- SELECTED EXTRACT -

Assuming the validity of appellants' argument, we cannot say that three months was an unreasonable time under the circumstances. The check for the $20.00 return premium was mailed at once. It was its loss in the United States mail that caused the delay. We do not have a situation here where the party intentionally *795 causing the failure of consideration is attempting to enforce the provisions of the contract such as was present in the cases mentioned by appellant. (Union Gas and Fuel Corporation v. Teton Syndicate, 119 Kan. 236, 237 Pac. 908; De Forest Radio, Telephone & Telegraph Co. v. Standard Oil Co. of New York, 238 Fed. 346.)

The appellants contend that the trial court erred in its conclusion that a new contract was created by the endorsement. This is based largely on the contention that there was no meeting of the minds.

The case was tried to the court without a jury. The appellants introduced some evidence as to Mr. Bernica's expectations and impressions. However, the trial court, in a well written memorandum opinion, makes no reference to and bases no findings on such oral testimony. It found that:

"... This endorsement was clear and unequivocal. This is simply a new agreement as to the portion of the coverage afforded by the policy...."

An unambiguous agreement is not subject to interpretation. When the intent of the parties is evidenced by a clear and unequivocal written agreement, the intention ceases to be an issue and the courts are bound by the agreement.

The endorsement states specifically the policy number, the name of the insurance company, the original amount of the policy, the new amount of the policy with the deletion, the total amount of the premium, the amount of the unearned premium and the effective date of the endorsement. There was also the mutual agreement to delete item # 1:

"In consideration of return premium of $20.00. It is understood and agreed that item # 1 is deleted from this policy."

There is no basis for construing such clear and unambiguous language. In Knouse v. Equitable Life Ins. Co., 163 Kan. 213, 181 P.2d 310, we stated at page 216 of the opinion:

"... Where a contract is not ambiguous, the court may not make another contract for the parties; its function is to enforce the contract as made. (State Highway Construction Cases, 161 Kan. 7, 166 P.2d 728; Watkins v. Metropolitan Life Ins. Co., 156 Kan. 27, 131 P.2d 722; Movitz v. New York Life Ins. Co., 156 Kan. 285, 133 P.2d 89; and Gorman v. Fidelity & Casualty Co. of New York, supra [55 F.2d 4]." (See, also, Braly v. Commercial Casualty Ins. Co., 170 Kan. 531, 538, 227 P.2d 571.)

Also in Anderson v. Rexroad, 175 Kan. 676, 266 P.2d 320, we stated:

"... The established rule is that the intention of the parties and the meaning of a contract are to be deduced from the instrument where its terms *796 are plain and unambiguous; that when the language is clear and unequivocal the meaning must be determined by its contents alone; that words cannot be read into a contract which import an intent wholly unexpressed when it was executed; and that the court may not make an agreement for the parties which they did not make for themselves (See West's Kansas Digest, Contracts, § 143; Hatcher's Kansas Digest [Rev. Ed.], Contracts, § 40)...." (p. 679. See, also, Blair v. Automobile Owners Safety Ins. Co., 178 Kan. 615, 617, 290 P.2d 1028.)

- MATERIAL SHOWN -

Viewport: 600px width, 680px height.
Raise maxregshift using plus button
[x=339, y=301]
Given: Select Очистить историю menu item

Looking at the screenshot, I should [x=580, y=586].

- WHAT TO WORK ON -
- a) Answer these about the court opinion on the insurance endorsement:
(i) What was the amount of the return premium check?
(ii) What caused the delay in its arrival?
(iii) How was the case tried?
- b) Retype the part of the court opinion on the insurance endorsement that runs from "The appellants contend" down to "of the minds.".
- c) Extend the court opinion on the insurance endorsement past its last sentence.

- RESPONSES PER TASK -
- a)
(i) $20.00
(ii) Its loss in the United States mail
(iii) To the court without a jury

- b)
The appellants contend that the trial court erred in its conclusion that a new contract was created by the endorsement. This is based largely on the contention that there was no meeting of the minds.

- c)
The appellants challenge the trial court's finding that Mr. Bernica had authority to cancel insurance on behalf of the appellant, Shunga Plaza, Inc.

On this issue the trial court found:

"Mr. Bernica, as secretary-treasurer of Shunga Plaza, had and exercised authority to write checks, receive rents, handle insurance matters for the corporation. Plaintiffs claim Bernica was required to have a corporate resolution to handle this insurance matter; the evidence is that this is a loosely operated corporation and the board of directors never met anyway. Mr. Bernica certainly had authority to handle insurance matters for the corporation, in fact, as well as impliedly."

Part of Mr. Bernica's testimony is summarized in the record as follows:

"... Mr. Bernica could not recall whether there were any business meetings held in January, February or March of 1966. There was no corporate resolution when the insurance policy was transferred to the corporation in January of 1966, and there was no corporate resolution authorizing Mr. Bernica to sign the Endorsement. At the time of the loss involved herein, any two of the three stockholders, the stockholders being Mr. Bernica, Mr. Anderson and Mr. Hannah, were authorized to write checks on a co-signing basis. Mr. Anderson and Mr. Bernica collected the rents on the buildings involved herein and Mr. Bernica handled all insurance matters and transactions affecting funds." (Emphasis supplied.)

There being substantial evidence to support the trial court's findings on this issue, we adhere to the well established rule that it is not the province of this court to weigh the evidence on appellate review.

The authority to release corporate rights may be inferred from past conduct of the corporation or the corporation may be bound by an agent acting within the apparent scope of his authority. (19 Am.Jur.2d, Corporations, § 1193, p. 614.)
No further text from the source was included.